#### [WHAT TO DO]
Your output is to consist only of the line containing "This screenshot has height=130, width=245." and the lines after it, through the end of the data, reproduced exactly.

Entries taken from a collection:
++++++++++
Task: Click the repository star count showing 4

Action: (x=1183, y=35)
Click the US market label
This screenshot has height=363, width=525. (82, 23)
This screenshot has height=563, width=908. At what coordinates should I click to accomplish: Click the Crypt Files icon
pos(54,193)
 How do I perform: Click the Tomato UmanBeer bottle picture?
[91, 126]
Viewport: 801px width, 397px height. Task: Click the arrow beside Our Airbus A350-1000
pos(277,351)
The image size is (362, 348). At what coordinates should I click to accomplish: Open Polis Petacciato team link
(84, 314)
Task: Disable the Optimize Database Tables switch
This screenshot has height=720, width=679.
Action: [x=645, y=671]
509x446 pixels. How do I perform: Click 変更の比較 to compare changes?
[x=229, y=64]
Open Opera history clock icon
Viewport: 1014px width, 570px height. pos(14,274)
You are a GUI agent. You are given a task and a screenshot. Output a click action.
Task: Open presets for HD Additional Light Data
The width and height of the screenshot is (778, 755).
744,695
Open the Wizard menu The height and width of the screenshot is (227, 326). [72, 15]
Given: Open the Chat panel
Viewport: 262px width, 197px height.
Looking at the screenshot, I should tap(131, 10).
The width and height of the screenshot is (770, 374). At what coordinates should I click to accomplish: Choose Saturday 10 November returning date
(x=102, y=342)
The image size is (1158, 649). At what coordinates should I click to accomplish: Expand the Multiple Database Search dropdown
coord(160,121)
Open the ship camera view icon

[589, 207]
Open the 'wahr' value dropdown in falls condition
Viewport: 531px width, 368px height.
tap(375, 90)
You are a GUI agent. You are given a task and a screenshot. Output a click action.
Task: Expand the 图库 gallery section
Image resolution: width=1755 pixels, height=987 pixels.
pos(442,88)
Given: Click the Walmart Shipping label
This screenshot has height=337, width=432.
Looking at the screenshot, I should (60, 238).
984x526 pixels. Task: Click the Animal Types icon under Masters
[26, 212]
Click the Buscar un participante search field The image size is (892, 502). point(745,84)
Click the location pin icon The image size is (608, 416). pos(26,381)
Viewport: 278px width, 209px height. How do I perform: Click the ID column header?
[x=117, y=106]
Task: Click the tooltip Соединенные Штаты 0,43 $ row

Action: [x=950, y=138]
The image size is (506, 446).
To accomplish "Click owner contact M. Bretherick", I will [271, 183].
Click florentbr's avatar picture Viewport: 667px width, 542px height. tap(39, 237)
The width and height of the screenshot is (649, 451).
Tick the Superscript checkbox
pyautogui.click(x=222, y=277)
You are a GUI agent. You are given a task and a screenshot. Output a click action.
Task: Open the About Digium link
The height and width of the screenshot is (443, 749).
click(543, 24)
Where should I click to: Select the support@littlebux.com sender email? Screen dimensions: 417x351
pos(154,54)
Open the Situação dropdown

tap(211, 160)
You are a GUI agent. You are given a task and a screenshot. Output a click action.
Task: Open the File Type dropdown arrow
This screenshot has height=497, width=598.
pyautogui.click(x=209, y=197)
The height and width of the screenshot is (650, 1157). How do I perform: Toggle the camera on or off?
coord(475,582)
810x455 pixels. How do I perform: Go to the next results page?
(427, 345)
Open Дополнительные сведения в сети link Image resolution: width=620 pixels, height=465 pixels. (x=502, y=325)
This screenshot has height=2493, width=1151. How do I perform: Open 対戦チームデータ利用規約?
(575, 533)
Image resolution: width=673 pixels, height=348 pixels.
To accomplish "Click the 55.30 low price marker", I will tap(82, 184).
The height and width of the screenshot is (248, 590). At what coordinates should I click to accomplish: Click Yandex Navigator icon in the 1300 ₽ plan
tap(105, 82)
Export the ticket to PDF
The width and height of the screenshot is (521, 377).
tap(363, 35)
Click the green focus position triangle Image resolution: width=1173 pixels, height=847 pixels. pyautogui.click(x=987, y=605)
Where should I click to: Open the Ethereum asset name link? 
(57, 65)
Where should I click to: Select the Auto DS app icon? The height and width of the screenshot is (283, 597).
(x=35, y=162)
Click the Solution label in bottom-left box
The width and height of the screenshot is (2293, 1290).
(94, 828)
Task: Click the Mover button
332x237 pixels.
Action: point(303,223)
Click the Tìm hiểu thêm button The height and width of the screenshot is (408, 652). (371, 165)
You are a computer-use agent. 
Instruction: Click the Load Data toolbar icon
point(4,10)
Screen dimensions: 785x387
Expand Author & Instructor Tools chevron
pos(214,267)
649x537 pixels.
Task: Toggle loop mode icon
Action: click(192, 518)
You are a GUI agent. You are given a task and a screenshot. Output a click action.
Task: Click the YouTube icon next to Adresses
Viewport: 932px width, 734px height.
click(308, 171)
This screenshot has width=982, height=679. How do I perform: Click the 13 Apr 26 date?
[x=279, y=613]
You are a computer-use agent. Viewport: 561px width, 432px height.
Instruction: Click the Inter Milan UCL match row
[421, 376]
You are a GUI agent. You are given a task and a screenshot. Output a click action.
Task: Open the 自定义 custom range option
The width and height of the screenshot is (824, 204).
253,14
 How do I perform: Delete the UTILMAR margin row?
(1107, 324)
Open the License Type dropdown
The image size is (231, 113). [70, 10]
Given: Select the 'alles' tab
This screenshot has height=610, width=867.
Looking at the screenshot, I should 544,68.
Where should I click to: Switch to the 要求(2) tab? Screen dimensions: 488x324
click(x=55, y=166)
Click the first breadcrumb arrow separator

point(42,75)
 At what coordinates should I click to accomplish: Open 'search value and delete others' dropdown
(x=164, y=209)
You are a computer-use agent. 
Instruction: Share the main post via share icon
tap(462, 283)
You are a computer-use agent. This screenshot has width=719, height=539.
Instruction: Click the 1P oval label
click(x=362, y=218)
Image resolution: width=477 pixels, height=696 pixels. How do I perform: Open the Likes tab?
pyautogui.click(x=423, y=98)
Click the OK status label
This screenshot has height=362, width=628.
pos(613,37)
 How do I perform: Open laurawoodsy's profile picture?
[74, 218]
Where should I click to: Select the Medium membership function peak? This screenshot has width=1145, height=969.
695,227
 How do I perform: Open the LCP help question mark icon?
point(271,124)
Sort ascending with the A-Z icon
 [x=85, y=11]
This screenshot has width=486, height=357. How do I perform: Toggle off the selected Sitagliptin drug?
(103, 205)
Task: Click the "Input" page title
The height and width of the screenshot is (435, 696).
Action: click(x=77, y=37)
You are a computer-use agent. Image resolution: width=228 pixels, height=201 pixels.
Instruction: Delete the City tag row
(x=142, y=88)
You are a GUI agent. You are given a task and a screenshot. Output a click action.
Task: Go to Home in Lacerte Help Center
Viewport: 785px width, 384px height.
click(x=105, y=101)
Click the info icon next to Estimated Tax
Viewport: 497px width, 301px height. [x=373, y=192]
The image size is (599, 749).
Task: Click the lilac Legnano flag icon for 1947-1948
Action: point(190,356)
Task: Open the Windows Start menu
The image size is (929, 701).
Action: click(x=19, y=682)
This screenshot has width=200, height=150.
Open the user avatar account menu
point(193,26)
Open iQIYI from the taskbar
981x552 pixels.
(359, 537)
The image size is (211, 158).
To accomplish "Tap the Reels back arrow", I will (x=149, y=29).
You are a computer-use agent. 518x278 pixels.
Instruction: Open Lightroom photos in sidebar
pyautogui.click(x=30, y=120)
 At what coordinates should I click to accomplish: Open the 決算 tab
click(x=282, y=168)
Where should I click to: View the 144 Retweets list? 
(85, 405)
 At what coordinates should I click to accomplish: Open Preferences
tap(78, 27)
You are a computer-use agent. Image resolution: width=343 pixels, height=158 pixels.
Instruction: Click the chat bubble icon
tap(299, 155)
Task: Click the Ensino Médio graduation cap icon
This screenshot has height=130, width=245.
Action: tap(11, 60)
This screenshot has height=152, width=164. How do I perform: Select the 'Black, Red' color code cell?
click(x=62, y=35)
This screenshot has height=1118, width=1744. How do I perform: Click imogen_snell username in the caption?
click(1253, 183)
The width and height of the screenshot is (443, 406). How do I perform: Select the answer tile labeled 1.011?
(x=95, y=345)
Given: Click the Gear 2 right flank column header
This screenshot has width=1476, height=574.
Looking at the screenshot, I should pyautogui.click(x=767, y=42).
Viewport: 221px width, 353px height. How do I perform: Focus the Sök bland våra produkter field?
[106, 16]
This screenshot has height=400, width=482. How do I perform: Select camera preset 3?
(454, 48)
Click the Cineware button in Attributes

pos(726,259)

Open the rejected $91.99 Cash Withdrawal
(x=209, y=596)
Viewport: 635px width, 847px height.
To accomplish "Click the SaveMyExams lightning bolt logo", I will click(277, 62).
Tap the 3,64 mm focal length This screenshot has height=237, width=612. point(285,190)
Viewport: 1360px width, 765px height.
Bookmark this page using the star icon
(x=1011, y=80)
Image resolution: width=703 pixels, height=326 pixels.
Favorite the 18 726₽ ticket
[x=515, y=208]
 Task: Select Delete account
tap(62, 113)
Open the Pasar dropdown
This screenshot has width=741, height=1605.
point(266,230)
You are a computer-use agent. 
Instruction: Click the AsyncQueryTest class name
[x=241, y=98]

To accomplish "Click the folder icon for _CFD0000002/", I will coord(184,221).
++++++++++
#### [ANSWER SECTION]
This screenshot has height=130, width=245.
Action: tap(11, 60)
This screenshot has height=152, width=164. How do I perform: Select the 'Black, Red' color code cell?
click(x=62, y=35)
This screenshot has height=1118, width=1744. How do I perform: Click imogen_snell username in the caption?
click(1253, 183)
The width and height of the screenshot is (443, 406). How do I perform: Select the answer tile labeled 1.011?
(x=95, y=345)
Given: Click the Gear 2 right flank column header
This screenshot has width=1476, height=574.
Looking at the screenshot, I should pyautogui.click(x=767, y=42).
Viewport: 221px width, 353px height. How do I perform: Focus the Sök bland våra produkter field?
[106, 16]
This screenshot has height=400, width=482. How do I perform: Select camera preset 3?
(454, 48)
Click the Cineware button in Attributes

pos(726,259)

Open the rejected $91.99 Cash Withdrawal
(x=209, y=596)
Viewport: 635px width, 847px height.
To accomplish "Click the SaveMyExams lightning bolt logo", I will click(277, 62).
Tap the 3,64 mm focal length This screenshot has height=237, width=612. point(285,190)
Viewport: 1360px width, 765px height.
Bookmark this page using the star icon
(x=1011, y=80)
Image resolution: width=703 pixels, height=326 pixels.
Favorite the 18 726₽ ticket
[x=515, y=208]
 Task: Select Delete account
tap(62, 113)
Open the Pasar dropdown
This screenshot has width=741, height=1605.
point(266,230)
You are a computer-use agent. 
Instruction: Click the AsyncQueryTest class name
[x=241, y=98]

To accomplish "Click the folder icon for _CFD0000002/", I will coord(184,221).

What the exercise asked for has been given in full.